| Supplied data |
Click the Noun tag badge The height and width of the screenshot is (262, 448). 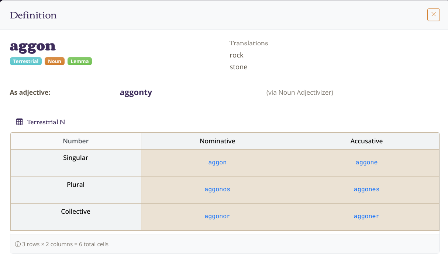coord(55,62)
--
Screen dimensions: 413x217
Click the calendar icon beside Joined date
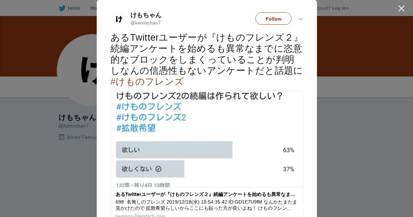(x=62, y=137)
==
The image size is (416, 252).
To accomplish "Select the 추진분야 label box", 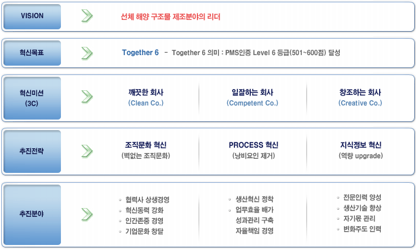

| Exercise aim |
Would you copy the lines above exactly, starting with the one that has "The image size is (416, 252)." and ending with the one that has "the 추진분야 label", both included, without the pictures?

| Task result |
The image size is (416, 252).
To accomplish "Select the 추진분야 label box", 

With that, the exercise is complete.